And likewise going down, there are corresponding capabilities for edition and page records.

Remember that the 4 types of records form a strict hierarchy. If a filter is defined at the doc level, that directly impacts the child edition and page records. The choice all is supplied as the description for "no filter" at a level so when a search capture is first made, all will be the only dropdown choice at the doc, edition and page levels. As noted, the all "filter" can't be removed. Also, realize that "all" can refer to different lists depending on whether a filter is in effect at a level above. For example, if a filter has been applied to limit doc records to those with a publication range overlapping 1900-1920 (say), the edition selection "all" now means all edition records that are found in docs so filtered. Adding a new filter at a level automatically creates all filters in the levels below.
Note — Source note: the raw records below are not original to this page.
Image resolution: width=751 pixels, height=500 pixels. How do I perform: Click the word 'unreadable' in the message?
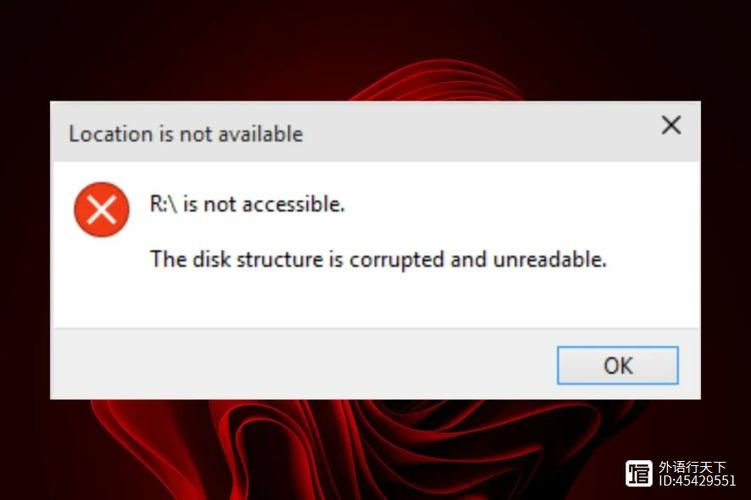pyautogui.click(x=547, y=260)
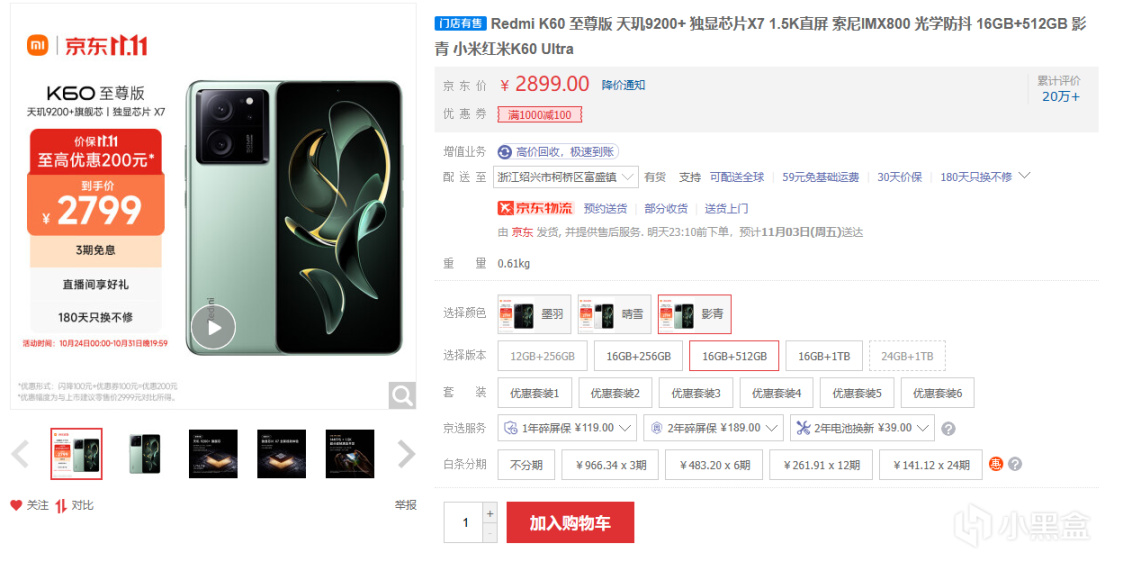Viewport: 1123px width, 562px height.
Task: Open help icon next to installment options
Action: [1015, 464]
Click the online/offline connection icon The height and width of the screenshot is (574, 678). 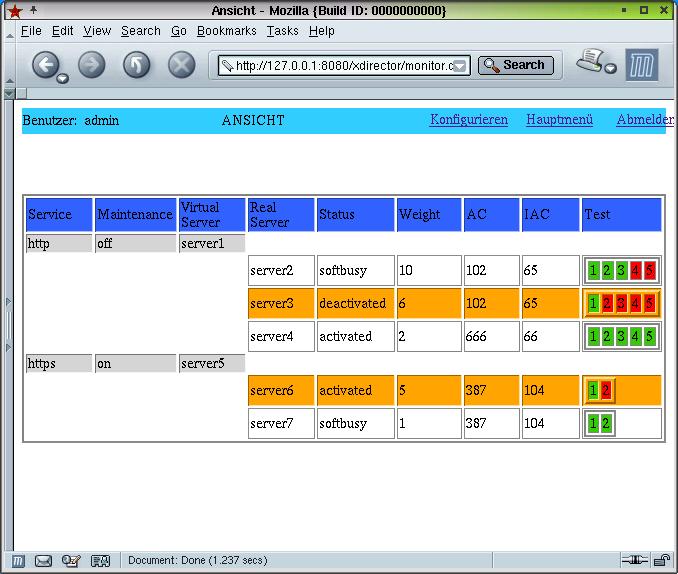[634, 561]
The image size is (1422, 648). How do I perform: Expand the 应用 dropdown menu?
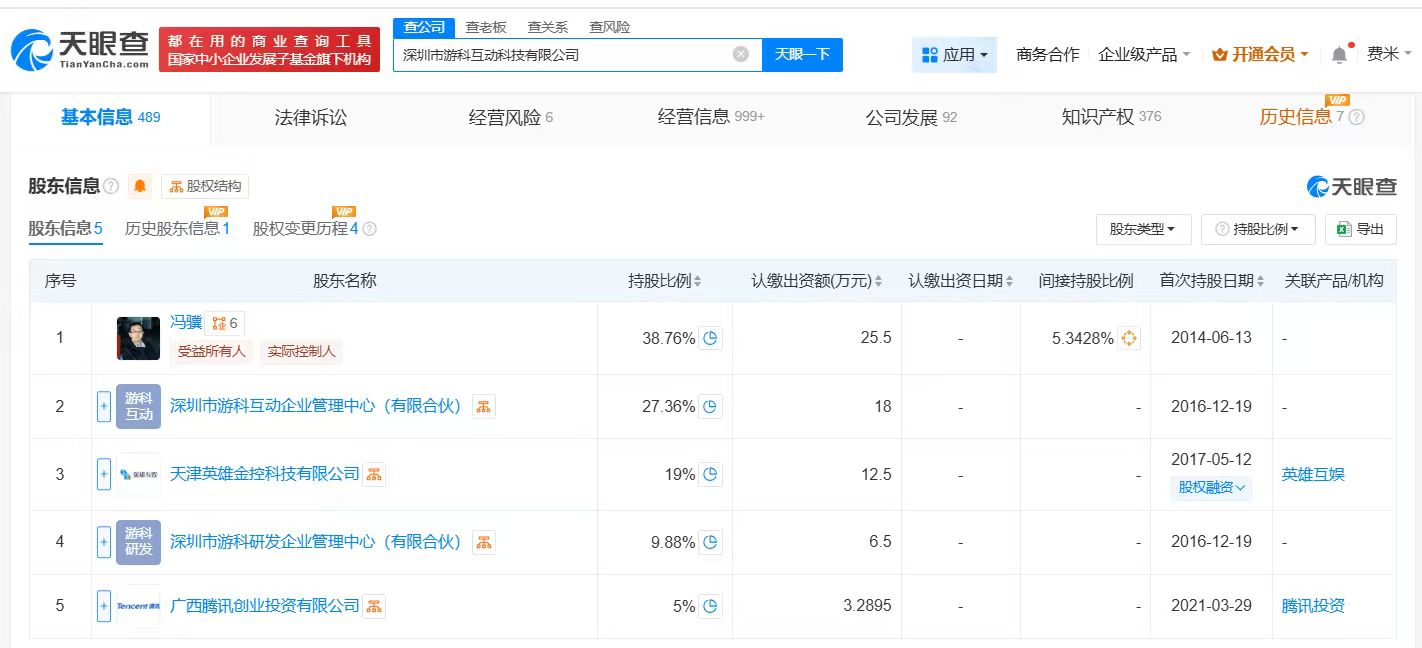click(954, 55)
Record views are restricted to at most 2000 at a time, although csv-downloads are not limited by count. In order to view a large number of records at some level, the record range can be used to specify counts of 1-2000, 2001-4000, etc. as necessary. Note that record range does not act as a filter; it simply results in a table display with the requested range of records for the type of records in its band.

Table of Contents

Adding filters with the Add button

For docs, editions, and pages a filter may be created that restricts the selection of doc, edition and page records. When a new search capture is created, default filters of all are established at the three levels below search. As the name suggests, all means "no restriction." "All" doc records means: a record for every periodical containing match pages for the entered area, search term, and year range. "All" edition records means: a record for every year-edition containing match pages that is associated with a selected doc record. And likewise "all" page records should be interpreted to mean every page record identifying a match page, with a parent in a selected edition record. The format of possible filters that may be added at each level is described briefly on the form produced when the Add button is pressed. Behind the scenes, the short filter representations are translated into query language understood by the postgreSQL database in use.

When a filter expresses a range it is inclusive. Single records can be expressed without a hyphenated range, e.g., Y1925. For Docs and Pages, compose a filter in one of the formats. For Editions, compose a filter using a format in one or both categories.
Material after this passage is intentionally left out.